Agent stuck on "Updating" when enrolling

Hi everybody,

After updating our stack to version 7.13.2 we have been experiencing problems when trying to enroll agents to Fleet.

Since fleet-server was introduced we added it to our stack and behind our reverse proxy (Caddy server) in order to access it with fleet.ourdomain.com and let Caddy handle the TLS.

When we try to enroll a new agent (on a Windows machine) with the following command :
.\elastic-agent.exe install -f --url=https://fleet.ourdomain.com:443 --enrollment-token=TOKEN every seems to be good at first, command line says agent has enrolled, it appears in Kibana but it stays in "updating" state forever.

When looking into the logs provided by the agent we get the following:

{"log.level":"error","@timestamp":"2021-07-03T11:26:59.026+0200","log.origin":{"file.name":"fleet/fleet_gateway.go","file.line":205},"message":"Could not communicate with fleet-server Checking API will retry, error: status code: 400, fleet-server returned an error: BadRequest","ecs.version":"1.6.0"}

After trying out several solutions we found the following one:

Instead of using the install command when used the enroll command:

.\elastic-agent.exe enroll -f --url=https://fleet.ourdomain.com:443 --enrollment-token=TOKEN

So far we get exactly the same result. Agent enrolls by stays on "Updating". So next we actually install the agent by simply calling .\elastic-agent install however when the question about fleet comes, we answer that we don't want to enroll it as we did so previously.

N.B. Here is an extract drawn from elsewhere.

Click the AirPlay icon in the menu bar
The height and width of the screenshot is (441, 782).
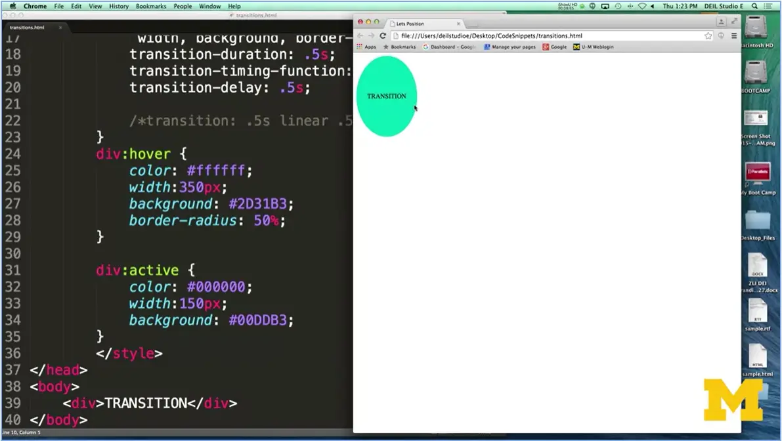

After following those two steps agent show up correctly as "Healthy" as work correctly.

Why isn't the "automatic" process not working correctly. Are we doing something wrong here ?

Thanks for your help !

Did you try to sniff decrypted traffic? I wonder if it isn't a matter of bad "user-agent" or missing HTTP headers.

Do you know a way to capture the ssl keys ? The problem happens on windows machines and using the SSLKEYLOGFILE env variable doesn't seem to work. We see the packets in wireshark but can't decrypt them for the moment.
Thanks

I was thinking rather about sniffing traffic behind Caddy.

Indeed caddy show an error 400 as soon as we try to enroll an agent:

{
  "level": "error",
  "ts": 1625570358.3650916,
  "logger": "http.log.access.log2",
  "msg": "handled request",
  "request": {
    "remote_addr": "XX.XX.XX.XX:35998",
    "proto": "HTTP/1.1",
    "method": "POST",
    "host": "fleet.ourdomain.com:443",
    "uri": "/api/fleet/agents/1e848378-f9c3-4147-bb0a-2219d0edb697/checkin?",
    "headers": {
      "Content-Type": [
        "application/json"
      ],
      "Kbn-Xsrf": [
        "1"
      ],
      "Accept-Encoding": [
        "gzip"
      ],
      "User-Agent": [
        "Elastic Agent v7.13.2"
      ],
      "Content-Length": [
        "871"
      ],
      "Accept": [
        "application/json"
      ],
      "Authorization": [
        "ApiKey TW1sYmUzb0J4MzRKbVFGRzZndV86ZFlVcVkhgljkhjnxcjByR3VPSjk2dw=="
      ]
    },
    "tls": {
      "resumed": false,
      "version": 772,
      "cipher_suite": 4865,
      "proto": "",
      "proto_mutual": true,
      "server_name": "fleet.ourdomain.com"
    }
  },
  "common_log": "192.168.176.1 - - [06/Jul/2021:11:19:18 +0000] \"POST /api/fleet/agents/1e848378-f9c3-4147-bb0a-2219d0edb697/checkin? HTTP/1.1\" 400 52",
  "duration": 0.002426286,
  "size": 52,
  "status": 400,
  "resp_headers": {
    "X-Content-Type-Options": [
      "nosniff"
    ],
    "Date": [
      "Tue, 06 Jul 2021 11:19:18 GMT"
    ],
    "Content-Length": [
      "52"
    ],
    "Server": [
      "Caddy"
    ],
    "Content-Type": [
      "application/json; charset=utf-8"
    ]
  }
}

Weird thing is that the id (1e848378...) does not match the id in the fleet.yaml file created on the agent side. In fact it does not match any agents.

Thanks for the help